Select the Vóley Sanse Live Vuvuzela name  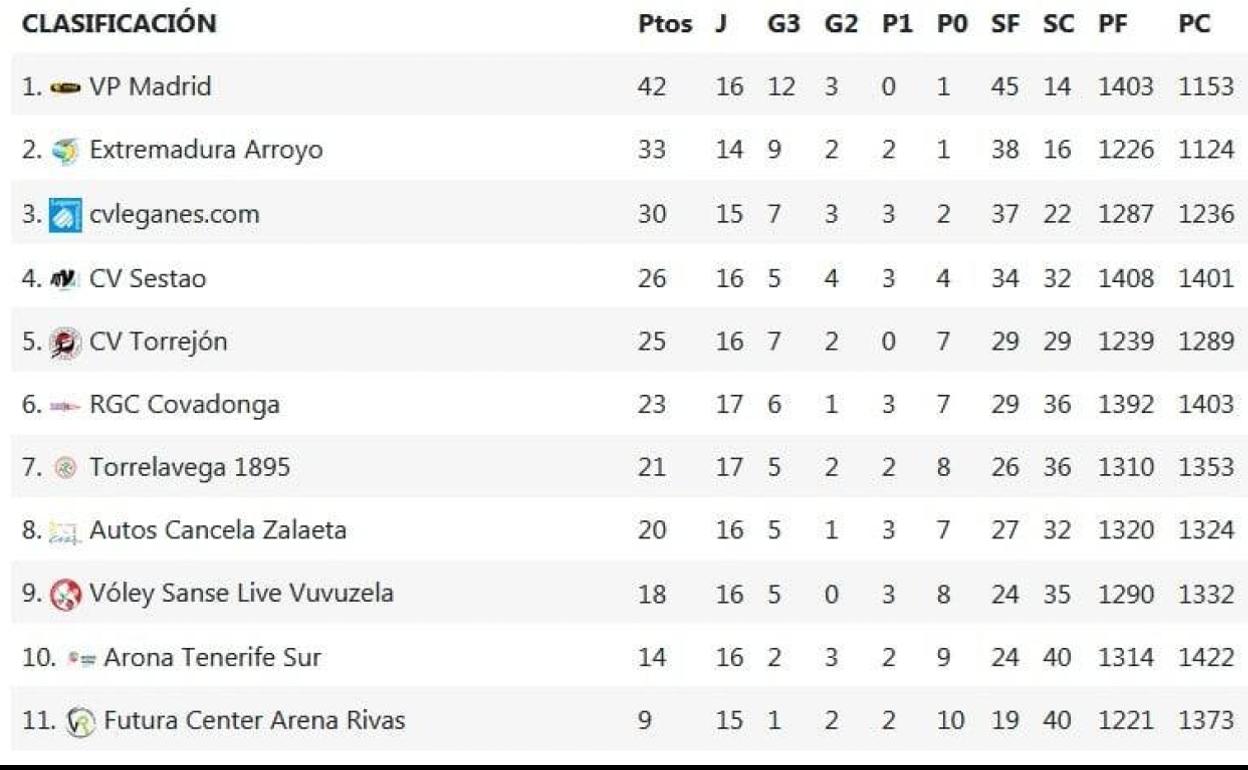click(241, 594)
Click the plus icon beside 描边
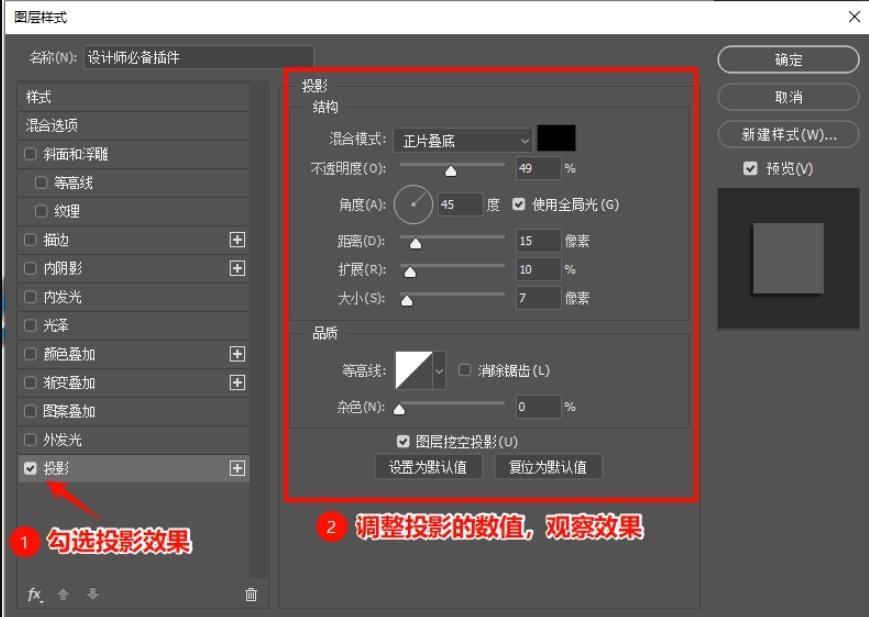This screenshot has width=869, height=617. point(237,240)
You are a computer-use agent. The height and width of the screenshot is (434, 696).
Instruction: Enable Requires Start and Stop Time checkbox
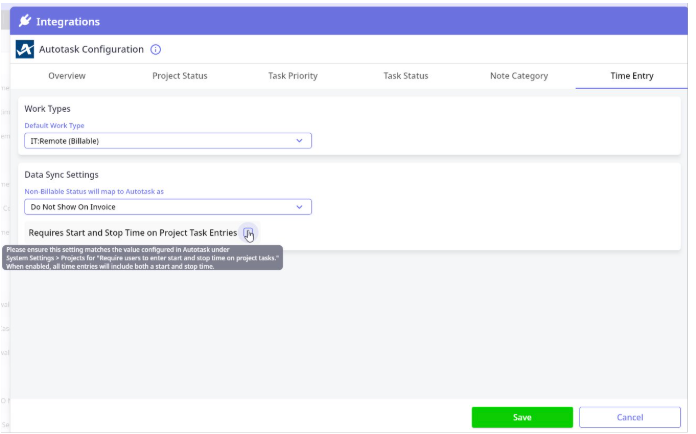(248, 232)
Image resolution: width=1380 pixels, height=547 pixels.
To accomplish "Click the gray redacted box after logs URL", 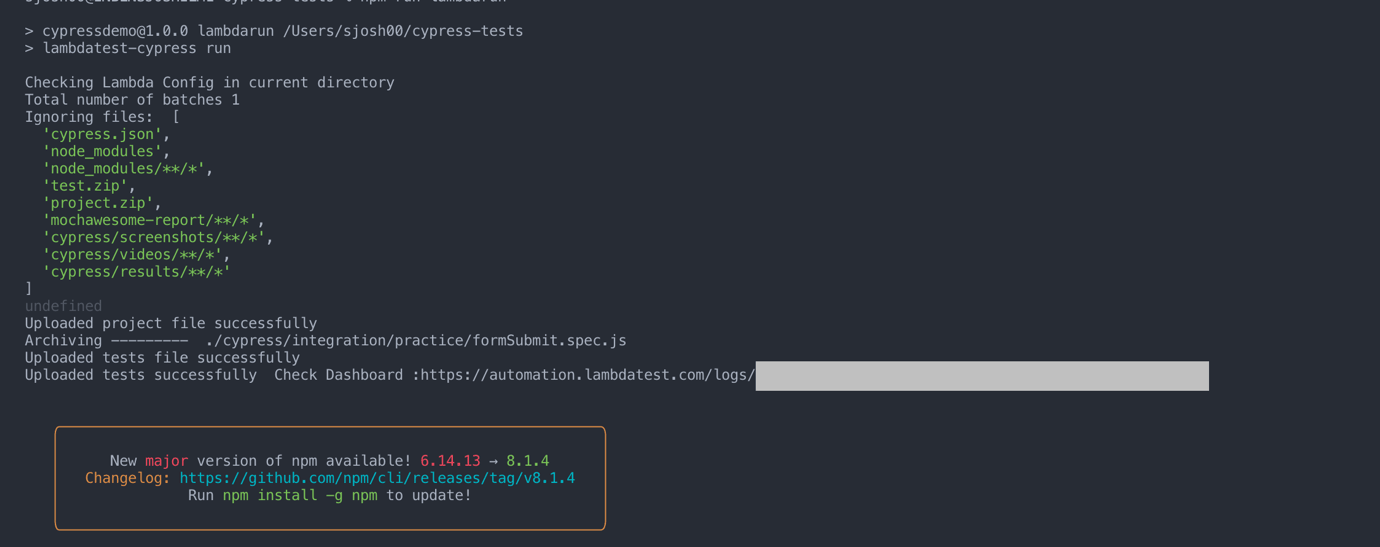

┄┄┄┄┄┄┄┄┄┄┄┄┄┄┄┄┄┄┄┄

• **EXERCISE DETAILS**:
The lines running from the one with "Image resolution: width=1380" to the close of the material above are to be retyped exactly; no picture is to be included.

• **TASK SOLUTION**:
Image resolution: width=1380 pixels, height=547 pixels.
To accomplish "Click the gray redacted box after logs URL", 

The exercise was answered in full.